Though Mussolini banned many cartoons and American influences from Italy in 1938, Mickey Mouse flew under the radar. It’s been said that Mussolini’s children were such Mickey Mouse fans that they were able to convince him to keep the rodent around.

9. Not going for "I'm going to Disneyland"

Mickey and his friends were banned from the 1988 Seoul Olympics in a roundabout way. As they do with many major sporting events, including the Super Bowl, Disney had contacted American favorites to win in each event to ask them to say the famous “I’m going to Disneyland!” line if they won. When American swimmer Matt Biondi won the 100-meter freestyle, he dutifully complied with the request. After a complaint from the East Germans, the tape was pulled and given to the International Olympic Committee.

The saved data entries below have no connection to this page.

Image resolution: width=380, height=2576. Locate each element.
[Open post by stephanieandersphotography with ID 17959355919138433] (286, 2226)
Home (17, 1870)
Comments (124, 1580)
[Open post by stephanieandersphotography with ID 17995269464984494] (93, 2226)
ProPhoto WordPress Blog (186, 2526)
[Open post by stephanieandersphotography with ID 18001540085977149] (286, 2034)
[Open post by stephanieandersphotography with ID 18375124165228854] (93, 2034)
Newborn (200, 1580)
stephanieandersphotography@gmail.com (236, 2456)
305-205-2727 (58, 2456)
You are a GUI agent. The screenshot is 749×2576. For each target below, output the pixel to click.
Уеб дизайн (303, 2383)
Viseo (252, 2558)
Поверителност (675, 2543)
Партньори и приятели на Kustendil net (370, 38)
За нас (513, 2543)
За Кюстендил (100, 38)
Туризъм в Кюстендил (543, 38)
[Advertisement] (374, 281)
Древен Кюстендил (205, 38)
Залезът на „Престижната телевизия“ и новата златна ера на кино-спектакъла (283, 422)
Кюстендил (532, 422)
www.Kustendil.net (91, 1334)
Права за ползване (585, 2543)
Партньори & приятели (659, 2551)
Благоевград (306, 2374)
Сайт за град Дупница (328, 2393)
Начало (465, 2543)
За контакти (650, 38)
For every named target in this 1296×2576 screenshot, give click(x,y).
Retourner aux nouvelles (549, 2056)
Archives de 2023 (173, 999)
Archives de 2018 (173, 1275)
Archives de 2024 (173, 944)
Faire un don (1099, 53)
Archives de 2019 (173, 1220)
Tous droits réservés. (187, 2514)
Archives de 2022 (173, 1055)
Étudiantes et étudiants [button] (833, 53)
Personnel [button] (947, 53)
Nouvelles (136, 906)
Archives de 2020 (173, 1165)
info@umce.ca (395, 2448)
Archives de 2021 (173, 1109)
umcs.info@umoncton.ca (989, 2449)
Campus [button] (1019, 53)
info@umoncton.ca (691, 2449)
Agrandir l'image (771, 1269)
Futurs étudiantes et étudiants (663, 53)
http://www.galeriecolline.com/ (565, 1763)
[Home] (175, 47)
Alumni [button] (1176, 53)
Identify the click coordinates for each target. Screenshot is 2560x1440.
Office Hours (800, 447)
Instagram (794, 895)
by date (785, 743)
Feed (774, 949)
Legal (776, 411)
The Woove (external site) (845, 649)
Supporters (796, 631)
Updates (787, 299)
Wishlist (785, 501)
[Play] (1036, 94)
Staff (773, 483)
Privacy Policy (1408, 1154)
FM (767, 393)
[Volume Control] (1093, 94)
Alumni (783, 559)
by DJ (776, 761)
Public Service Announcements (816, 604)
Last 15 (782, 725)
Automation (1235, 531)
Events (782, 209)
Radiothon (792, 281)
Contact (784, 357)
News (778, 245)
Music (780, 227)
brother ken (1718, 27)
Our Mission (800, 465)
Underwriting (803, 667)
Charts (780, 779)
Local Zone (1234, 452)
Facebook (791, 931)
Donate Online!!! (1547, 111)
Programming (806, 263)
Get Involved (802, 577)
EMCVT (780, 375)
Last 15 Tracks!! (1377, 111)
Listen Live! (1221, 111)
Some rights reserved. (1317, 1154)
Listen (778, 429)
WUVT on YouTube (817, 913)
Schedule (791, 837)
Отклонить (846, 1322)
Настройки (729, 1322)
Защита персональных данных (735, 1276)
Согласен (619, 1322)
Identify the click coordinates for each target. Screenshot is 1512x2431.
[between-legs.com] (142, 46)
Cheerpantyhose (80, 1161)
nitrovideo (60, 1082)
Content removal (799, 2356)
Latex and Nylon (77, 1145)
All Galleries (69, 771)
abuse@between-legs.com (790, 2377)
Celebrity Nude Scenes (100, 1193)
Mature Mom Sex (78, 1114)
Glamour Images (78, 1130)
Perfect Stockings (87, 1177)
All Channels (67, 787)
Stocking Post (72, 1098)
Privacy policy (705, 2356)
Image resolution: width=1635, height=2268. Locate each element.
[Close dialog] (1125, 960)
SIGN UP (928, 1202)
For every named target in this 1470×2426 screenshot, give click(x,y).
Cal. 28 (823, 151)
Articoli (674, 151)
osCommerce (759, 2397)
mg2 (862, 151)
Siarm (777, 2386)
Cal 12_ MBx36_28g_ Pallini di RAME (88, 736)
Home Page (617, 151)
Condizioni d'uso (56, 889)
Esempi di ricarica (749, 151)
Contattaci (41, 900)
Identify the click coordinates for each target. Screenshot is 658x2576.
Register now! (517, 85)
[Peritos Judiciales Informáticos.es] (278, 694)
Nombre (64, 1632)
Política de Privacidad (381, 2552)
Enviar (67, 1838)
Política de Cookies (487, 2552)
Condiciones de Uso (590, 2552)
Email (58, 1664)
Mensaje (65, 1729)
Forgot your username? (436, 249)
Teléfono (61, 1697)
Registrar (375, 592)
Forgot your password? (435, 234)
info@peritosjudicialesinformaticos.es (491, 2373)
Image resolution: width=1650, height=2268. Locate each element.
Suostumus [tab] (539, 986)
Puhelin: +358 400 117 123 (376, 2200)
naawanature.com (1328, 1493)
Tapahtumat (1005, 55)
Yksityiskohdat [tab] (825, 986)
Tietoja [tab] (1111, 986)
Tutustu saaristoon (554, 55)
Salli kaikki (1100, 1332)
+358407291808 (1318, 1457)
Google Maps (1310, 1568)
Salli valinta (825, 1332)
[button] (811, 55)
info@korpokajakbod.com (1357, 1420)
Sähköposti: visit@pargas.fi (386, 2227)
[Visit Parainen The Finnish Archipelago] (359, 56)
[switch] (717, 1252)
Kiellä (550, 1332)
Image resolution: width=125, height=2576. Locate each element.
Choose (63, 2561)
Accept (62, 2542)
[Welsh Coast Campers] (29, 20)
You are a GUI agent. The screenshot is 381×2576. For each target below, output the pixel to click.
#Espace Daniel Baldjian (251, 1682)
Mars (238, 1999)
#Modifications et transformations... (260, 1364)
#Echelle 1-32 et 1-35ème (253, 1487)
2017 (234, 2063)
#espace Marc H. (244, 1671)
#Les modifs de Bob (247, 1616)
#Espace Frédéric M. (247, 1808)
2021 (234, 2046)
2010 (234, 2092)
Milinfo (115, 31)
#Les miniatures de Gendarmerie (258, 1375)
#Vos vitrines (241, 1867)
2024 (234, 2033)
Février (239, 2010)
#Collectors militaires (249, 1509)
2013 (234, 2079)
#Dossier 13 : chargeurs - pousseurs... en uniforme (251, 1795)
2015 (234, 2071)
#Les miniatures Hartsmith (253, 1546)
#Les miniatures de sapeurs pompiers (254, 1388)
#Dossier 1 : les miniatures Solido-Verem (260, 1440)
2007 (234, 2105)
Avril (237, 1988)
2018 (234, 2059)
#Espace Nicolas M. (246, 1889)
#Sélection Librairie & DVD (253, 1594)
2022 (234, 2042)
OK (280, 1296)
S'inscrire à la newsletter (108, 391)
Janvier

10. The great Seattle liquor store war

In 1993, Mickey was banned from a place he shouldn't have been in the first place: Seattle liquor stores. As a wonderful opening sentence from the Associated Press explained, "Mickey Mouse, the Easter Bunny and teddy bears have no business selling booze, the Washington State Liquor Control Board has decided." A handful of stores had painted Mickey and other characters as part of a promotion. A Disney VP said Mickey was "a nondrinker."

11. An udder humiliation

Let's end with another strike against The Shindig (see #1) and Clarabelle’s bulging udder. Less than a year after The Shindig ban, the Motion Picture Producers and Directors of America announced that they had received a massive number of complaints about the engorged cow udders in various Mickey Mouse cartoons.

From then on, according to a 1931 article in Time magazine, “Cows in Mickey Mouse ... pictures in the future will have small or invisible udders quite unlike the gargantuan organ whose antics of late have shocked some and convulsed others. In a recent picture the udder, besides flying violently to left and right or stretching far out behind when the cow was in motion, heaved with its panting with the cow stood still.”